# 2013 Look 566



## maximum7

*Updated! 2013 Look Bikes*

A few of pics of the 2013 frames. 
Very well done imho
CycleSuperStore.ie - Road Bikes | MTB Bikes | Triathlon Bikes | Commuting Bikes | Bike2Work | Run Specialist - Cycle SuperStore


----------



## novetan

I actually intend to get one of these


----------



## donkikon

Precious.


----------



## dmason898

Does anyone have any feedback or personal experience with the 566?


----------



## bowbafet

*Look 566, Cervelo R3, Spec Roubaix and the Rest, a 695 next?*



dmason898 said:


> Does anyone have any feedback or personal experience with the 566?


I've been riding a 2013 Look 566 since January and I am very happy with the bike. I came off of a Kestrel 200 SCi and wanted something I could ride all day without straining my neck, tweaking my back or my fillings rattling out of my mouth. After a month of trying out a variety of bikes - *Trek Domane, Specialized Roubaix, Wilier Izoard, Cervelo R3, Cannondale Synapse*, the Look 566 emerged as the bike with the best balance of comfort and responsiveness. Sure the Cervelo felt sharper, quicker, a bit more lively, (also $600 dollars more) but in total, the Look fit me the best - 10 minutes into the ride I knew this was the bike for me. 

I ride this bike at least 2-3 a week for 30-40 miles and its just plain fun. It climbs well, maybe not like the Kestrel or Cervelo, accelerates and corners well, again maybe not like the Kestrel or Cervelo, but overall its the perfect do it all bike* for me. *I am 5'9" with a 30" inseam and the medium size frame fits me like it was custom made.
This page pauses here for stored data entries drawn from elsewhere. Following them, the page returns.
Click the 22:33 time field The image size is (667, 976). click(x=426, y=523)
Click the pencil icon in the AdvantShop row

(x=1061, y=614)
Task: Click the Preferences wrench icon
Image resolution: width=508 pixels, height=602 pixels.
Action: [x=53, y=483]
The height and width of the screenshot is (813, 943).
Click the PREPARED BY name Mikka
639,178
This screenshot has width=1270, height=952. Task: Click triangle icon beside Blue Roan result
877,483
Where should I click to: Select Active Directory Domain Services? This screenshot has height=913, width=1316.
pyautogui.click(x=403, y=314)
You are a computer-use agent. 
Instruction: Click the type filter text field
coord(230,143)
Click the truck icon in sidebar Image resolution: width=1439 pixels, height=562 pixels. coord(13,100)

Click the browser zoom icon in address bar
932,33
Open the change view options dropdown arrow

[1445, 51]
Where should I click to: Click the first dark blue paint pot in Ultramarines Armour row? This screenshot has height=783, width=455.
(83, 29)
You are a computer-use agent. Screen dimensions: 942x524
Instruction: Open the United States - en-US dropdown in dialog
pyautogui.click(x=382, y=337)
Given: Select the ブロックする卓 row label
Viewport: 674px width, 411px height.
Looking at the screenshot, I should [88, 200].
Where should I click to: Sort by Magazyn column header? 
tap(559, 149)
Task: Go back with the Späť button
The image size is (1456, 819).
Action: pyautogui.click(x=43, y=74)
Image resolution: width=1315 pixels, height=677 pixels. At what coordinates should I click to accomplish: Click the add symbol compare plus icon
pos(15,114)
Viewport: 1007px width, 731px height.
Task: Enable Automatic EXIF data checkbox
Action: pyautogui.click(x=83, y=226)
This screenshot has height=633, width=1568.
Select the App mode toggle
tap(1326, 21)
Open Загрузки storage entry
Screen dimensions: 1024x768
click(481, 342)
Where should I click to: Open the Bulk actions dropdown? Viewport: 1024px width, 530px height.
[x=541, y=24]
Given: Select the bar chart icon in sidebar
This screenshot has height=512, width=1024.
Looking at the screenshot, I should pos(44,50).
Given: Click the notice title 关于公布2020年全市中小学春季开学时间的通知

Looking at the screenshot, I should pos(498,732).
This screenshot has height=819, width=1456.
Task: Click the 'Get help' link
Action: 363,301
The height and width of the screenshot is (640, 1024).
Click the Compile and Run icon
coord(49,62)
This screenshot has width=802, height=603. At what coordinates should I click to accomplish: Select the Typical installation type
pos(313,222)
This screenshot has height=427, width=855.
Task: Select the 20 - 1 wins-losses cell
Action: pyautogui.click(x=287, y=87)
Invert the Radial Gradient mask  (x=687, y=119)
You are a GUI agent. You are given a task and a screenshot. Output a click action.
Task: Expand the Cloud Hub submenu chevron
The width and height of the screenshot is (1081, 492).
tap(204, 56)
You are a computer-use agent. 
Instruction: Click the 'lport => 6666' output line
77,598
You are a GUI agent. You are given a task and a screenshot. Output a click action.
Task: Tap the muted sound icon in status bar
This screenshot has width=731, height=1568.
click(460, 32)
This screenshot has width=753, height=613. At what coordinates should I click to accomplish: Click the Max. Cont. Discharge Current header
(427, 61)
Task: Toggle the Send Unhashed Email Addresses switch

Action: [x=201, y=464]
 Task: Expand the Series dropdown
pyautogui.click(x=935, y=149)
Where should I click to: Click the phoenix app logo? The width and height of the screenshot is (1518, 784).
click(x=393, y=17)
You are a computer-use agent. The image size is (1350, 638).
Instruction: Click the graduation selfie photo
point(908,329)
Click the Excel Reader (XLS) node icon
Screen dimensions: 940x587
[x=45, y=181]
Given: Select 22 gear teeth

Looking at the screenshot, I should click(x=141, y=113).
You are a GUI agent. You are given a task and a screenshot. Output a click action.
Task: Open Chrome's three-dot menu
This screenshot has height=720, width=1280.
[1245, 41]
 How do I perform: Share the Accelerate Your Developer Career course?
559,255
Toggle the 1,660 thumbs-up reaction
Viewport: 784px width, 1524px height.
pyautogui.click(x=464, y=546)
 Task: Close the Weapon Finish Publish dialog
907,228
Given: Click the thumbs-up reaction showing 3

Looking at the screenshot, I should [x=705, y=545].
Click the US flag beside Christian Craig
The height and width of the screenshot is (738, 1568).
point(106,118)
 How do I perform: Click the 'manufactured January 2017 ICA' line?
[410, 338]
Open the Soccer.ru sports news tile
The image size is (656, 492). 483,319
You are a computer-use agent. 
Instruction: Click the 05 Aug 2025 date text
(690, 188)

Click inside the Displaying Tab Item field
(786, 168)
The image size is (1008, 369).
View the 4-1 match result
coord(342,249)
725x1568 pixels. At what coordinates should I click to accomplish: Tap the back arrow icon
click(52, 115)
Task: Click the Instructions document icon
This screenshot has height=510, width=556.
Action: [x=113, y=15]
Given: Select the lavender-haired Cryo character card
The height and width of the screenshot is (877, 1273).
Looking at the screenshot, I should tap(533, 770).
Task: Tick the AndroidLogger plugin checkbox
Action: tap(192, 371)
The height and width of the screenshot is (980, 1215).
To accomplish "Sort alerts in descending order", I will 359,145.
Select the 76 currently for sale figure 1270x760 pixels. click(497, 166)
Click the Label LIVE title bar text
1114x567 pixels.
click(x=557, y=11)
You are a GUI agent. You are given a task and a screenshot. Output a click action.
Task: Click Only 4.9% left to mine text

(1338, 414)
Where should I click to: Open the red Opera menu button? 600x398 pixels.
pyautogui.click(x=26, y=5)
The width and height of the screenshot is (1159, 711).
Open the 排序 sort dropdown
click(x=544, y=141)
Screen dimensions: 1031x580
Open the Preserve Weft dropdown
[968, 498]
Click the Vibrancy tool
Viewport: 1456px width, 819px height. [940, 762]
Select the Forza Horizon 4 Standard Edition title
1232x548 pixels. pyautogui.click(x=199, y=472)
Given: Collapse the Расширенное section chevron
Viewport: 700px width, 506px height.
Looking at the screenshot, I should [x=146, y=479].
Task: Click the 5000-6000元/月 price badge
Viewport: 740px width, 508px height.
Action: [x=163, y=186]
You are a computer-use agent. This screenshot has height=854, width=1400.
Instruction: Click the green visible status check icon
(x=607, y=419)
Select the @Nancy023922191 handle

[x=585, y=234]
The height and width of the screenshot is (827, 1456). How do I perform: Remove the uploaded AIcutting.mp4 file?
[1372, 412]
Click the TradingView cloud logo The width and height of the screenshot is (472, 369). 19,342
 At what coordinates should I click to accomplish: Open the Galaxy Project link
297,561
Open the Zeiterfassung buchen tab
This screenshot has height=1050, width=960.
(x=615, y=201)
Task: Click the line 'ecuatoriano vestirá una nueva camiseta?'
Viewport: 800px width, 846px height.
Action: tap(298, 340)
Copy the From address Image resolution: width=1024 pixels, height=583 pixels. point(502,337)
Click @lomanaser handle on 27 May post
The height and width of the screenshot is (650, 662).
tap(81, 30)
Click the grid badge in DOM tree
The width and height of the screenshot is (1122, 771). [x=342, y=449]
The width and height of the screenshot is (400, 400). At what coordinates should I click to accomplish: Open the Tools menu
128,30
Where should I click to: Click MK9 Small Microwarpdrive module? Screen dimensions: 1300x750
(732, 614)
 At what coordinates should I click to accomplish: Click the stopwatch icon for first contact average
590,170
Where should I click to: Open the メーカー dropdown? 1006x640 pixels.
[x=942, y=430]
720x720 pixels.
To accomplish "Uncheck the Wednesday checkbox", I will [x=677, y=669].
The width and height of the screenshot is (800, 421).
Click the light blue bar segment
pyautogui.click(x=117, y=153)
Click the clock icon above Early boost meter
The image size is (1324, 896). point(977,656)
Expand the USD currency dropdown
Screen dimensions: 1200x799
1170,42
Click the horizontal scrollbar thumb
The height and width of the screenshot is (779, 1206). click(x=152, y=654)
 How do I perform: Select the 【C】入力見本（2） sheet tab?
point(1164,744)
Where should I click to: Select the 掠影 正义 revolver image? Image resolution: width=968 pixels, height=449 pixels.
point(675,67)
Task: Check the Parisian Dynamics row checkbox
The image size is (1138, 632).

I was very close to pulling the trigger on the Cervelo, the design alone was enough to make me want to plunk down $3400 (for the Ultegra group set). However, after riding it, I felt it was too close to my Kestrel which has been kicking my ass for the past 9 years. Also upon close inspection of the frame and details therein, it looked a little lacking, the paint didn't look too durable and the external cable routing was a bit dissapointing. The 566 looks like a a bike twice it's price tag (which could be a bad thing), and I felt the craftsmanship/details where above par for a bike in it's class. The flat 'leaf spring' top tube and twisted "X-Stays" look pretty f**kin cool, and it seems these features do help absorb road bumps and even out the ride. No bike is perfect, however, it would've been nice for the bike to have internal cable routing and a braze-on mount for the front derailleur, but this of course would add to the cost and push the bike past the $3K mark.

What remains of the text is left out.